### OBJECTIF DE LA TÂCHE
Réécrivez tous les éléments ci-dessous en remplaçant « Where should I click to » par « Where do I click to », sans rien modifier d'autre.

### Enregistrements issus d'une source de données
+===+
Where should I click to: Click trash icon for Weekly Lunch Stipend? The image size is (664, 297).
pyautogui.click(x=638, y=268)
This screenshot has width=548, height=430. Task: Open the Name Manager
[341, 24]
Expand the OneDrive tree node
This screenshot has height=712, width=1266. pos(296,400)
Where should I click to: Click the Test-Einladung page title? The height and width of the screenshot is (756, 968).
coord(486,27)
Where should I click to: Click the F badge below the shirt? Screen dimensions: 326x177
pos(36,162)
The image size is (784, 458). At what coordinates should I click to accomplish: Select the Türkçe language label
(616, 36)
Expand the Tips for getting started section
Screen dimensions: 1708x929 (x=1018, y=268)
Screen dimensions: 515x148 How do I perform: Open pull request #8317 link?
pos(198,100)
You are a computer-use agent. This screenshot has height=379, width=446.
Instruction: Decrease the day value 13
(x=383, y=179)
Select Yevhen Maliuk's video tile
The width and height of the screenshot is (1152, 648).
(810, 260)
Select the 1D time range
+===+
### EXERCICE CORRIGÉ
Where do I click to: Click trash icon for Weekly Lunch Stipend? The image size is (664, 297).
pyautogui.click(x=638, y=268)
This screenshot has width=548, height=430. Task: Open the Name Manager
[341, 24]
Expand the OneDrive tree node
This screenshot has height=712, width=1266. pos(296,400)
Where do I click to: Click the Test-Einladung page title? The height and width of the screenshot is (756, 968).
coord(486,27)
Where do I click to: Click the F badge below the shirt? Screen dimensions: 326x177
pos(36,162)
The image size is (784, 458). At what coordinates should I click to accomplish: Select the Türkçe language label
(616, 36)
Expand the Tips for getting started section
Screen dimensions: 1708x929 (x=1018, y=268)
Screen dimensions: 515x148 How do I perform: Open pull request #8317 link?
pos(198,100)
You are a computer-use agent. This screenshot has height=379, width=446.
Instruction: Decrease the day value 13
(x=383, y=179)
Select Yevhen Maliuk's video tile
The width and height of the screenshot is (1152, 648).
(810, 260)
Select the 1D time range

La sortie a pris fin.